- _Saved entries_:
# # #
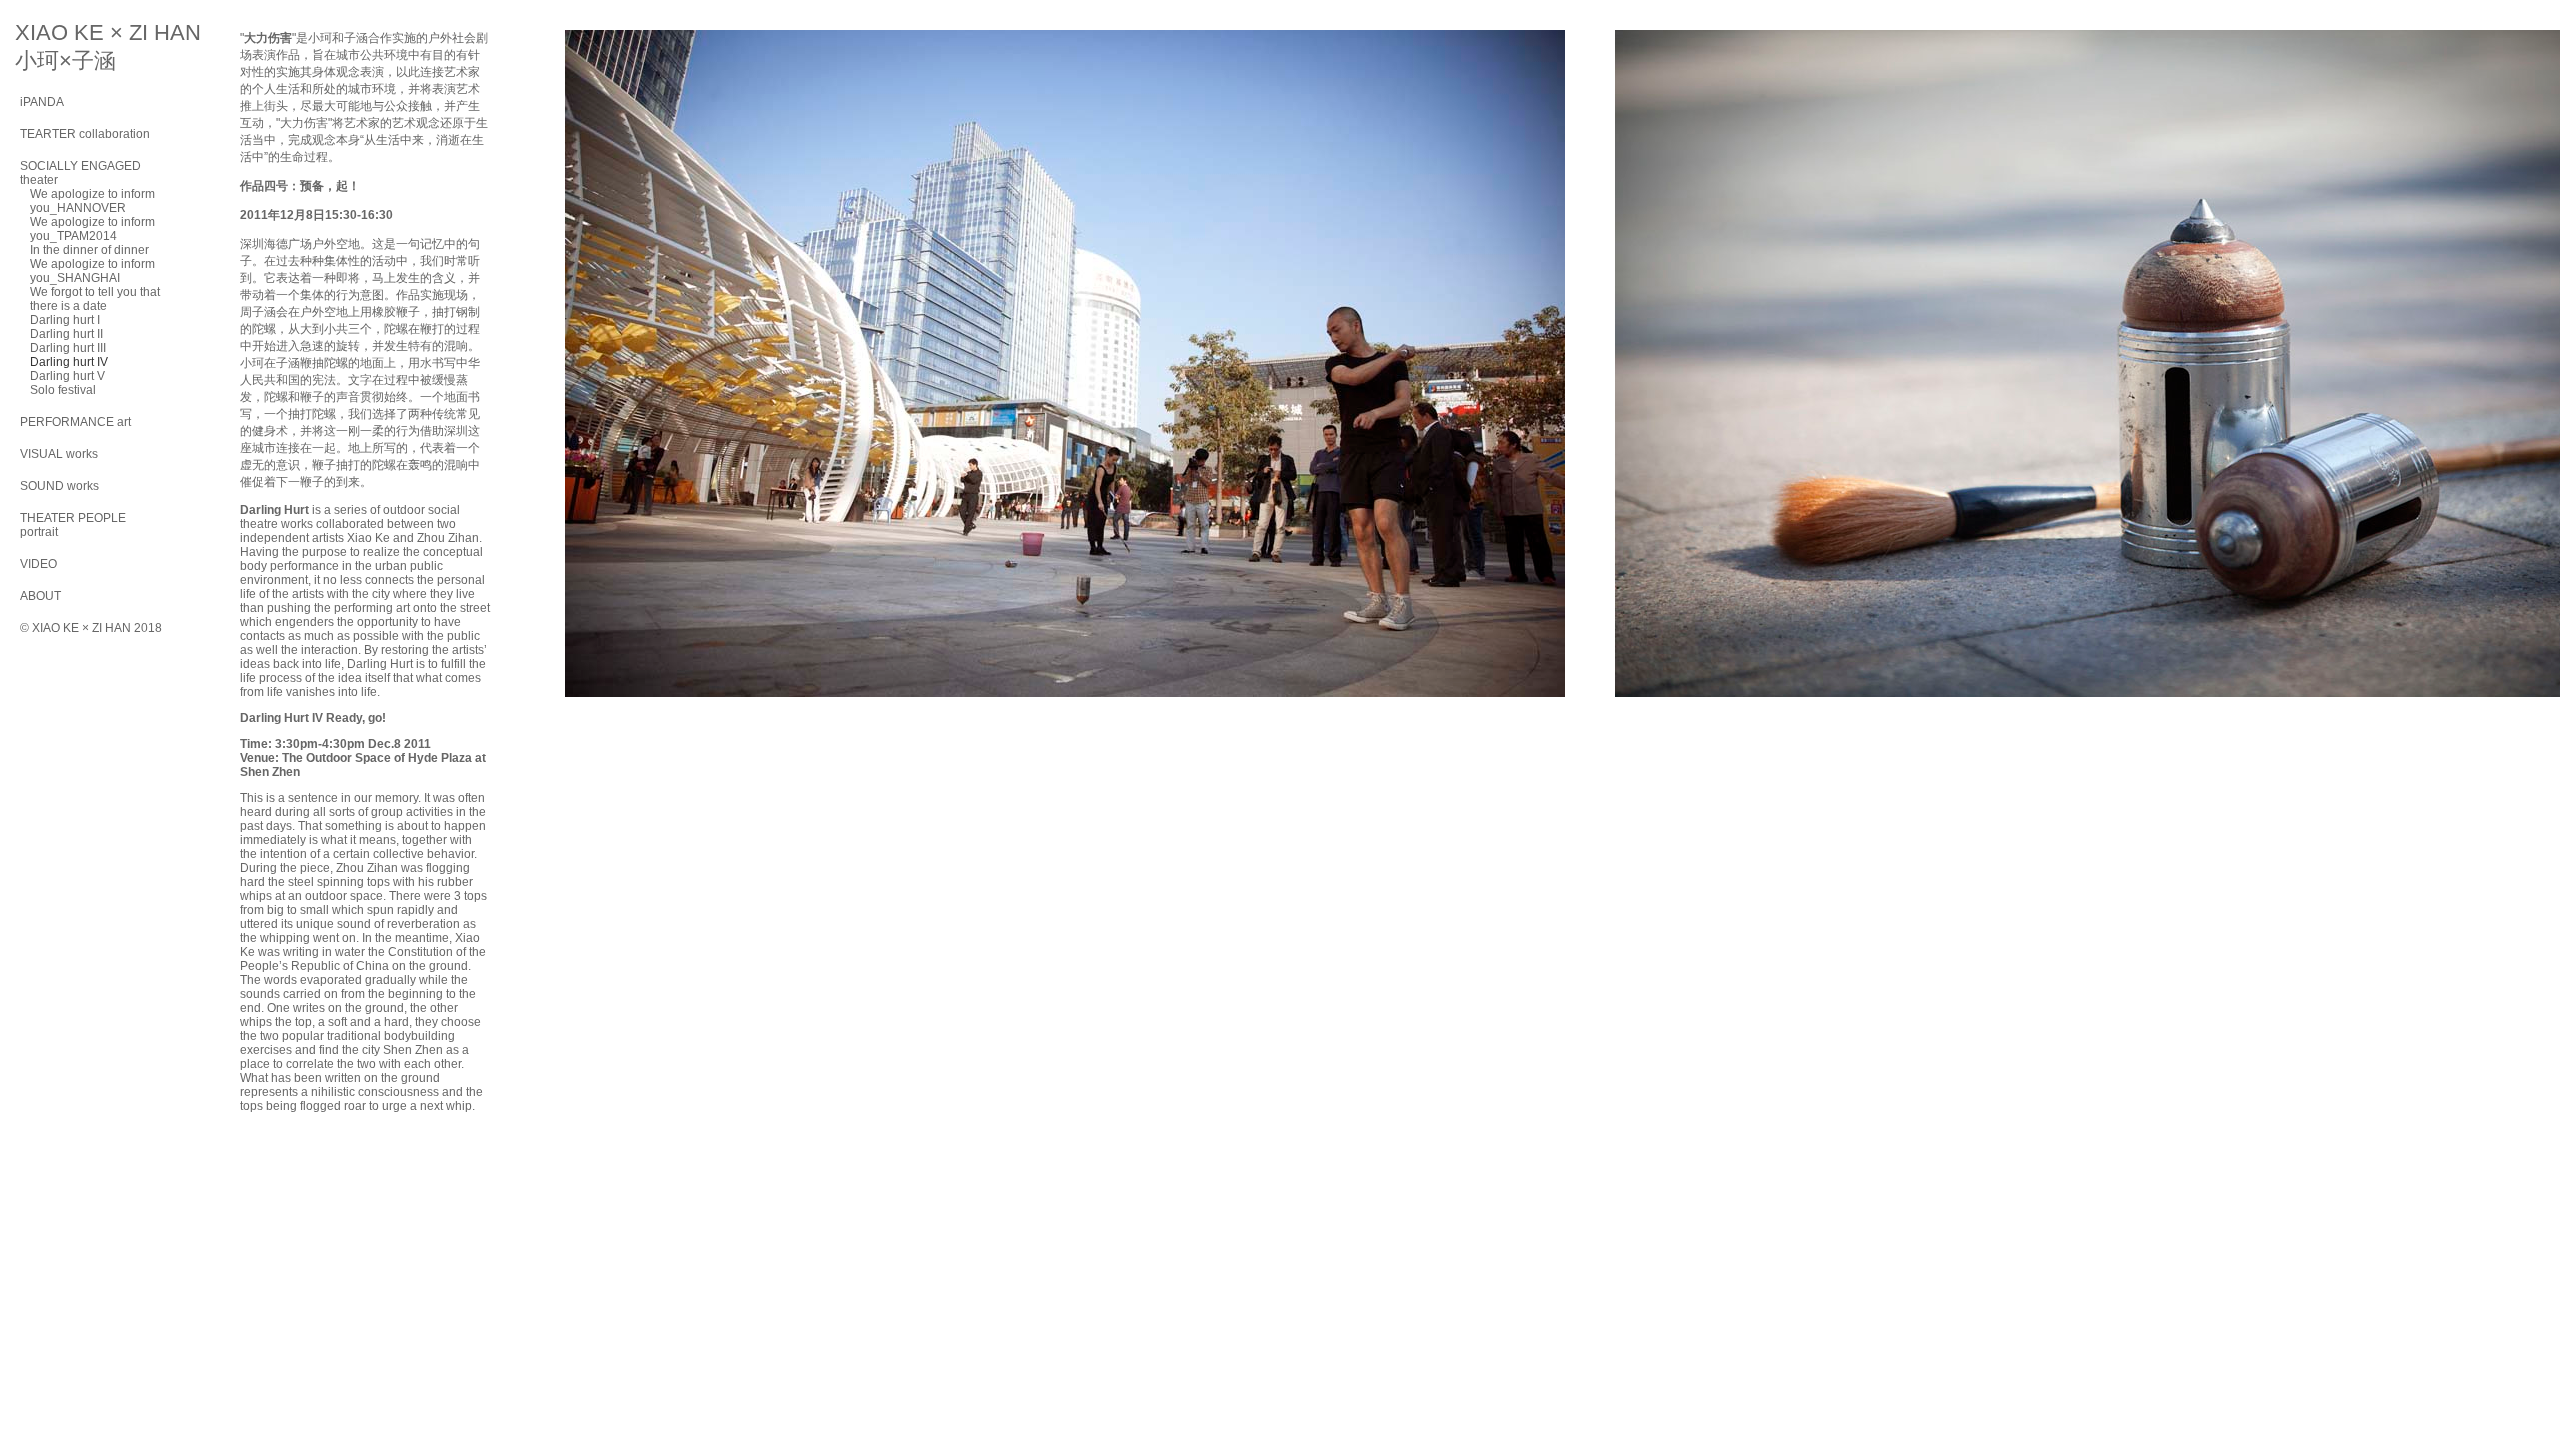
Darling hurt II (66, 334)
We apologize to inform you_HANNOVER (92, 201)
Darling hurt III (68, 348)
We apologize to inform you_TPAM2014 (92, 229)
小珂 (320, 38)
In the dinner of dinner (89, 250)
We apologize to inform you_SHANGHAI (92, 271)
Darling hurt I (65, 320)
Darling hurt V (67, 376)
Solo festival (63, 390)
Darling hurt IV (69, 362)
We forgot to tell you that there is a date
# # #
- _WHAT IS NEEDED_: Copy out each line of the data containing the string "hurt".

- _TASK RESULT_:
Darling hurt II (66, 334)
Darling hurt III (68, 348)
Darling hurt I (65, 320)
Darling hurt V (67, 376)
Darling hurt IV (69, 362)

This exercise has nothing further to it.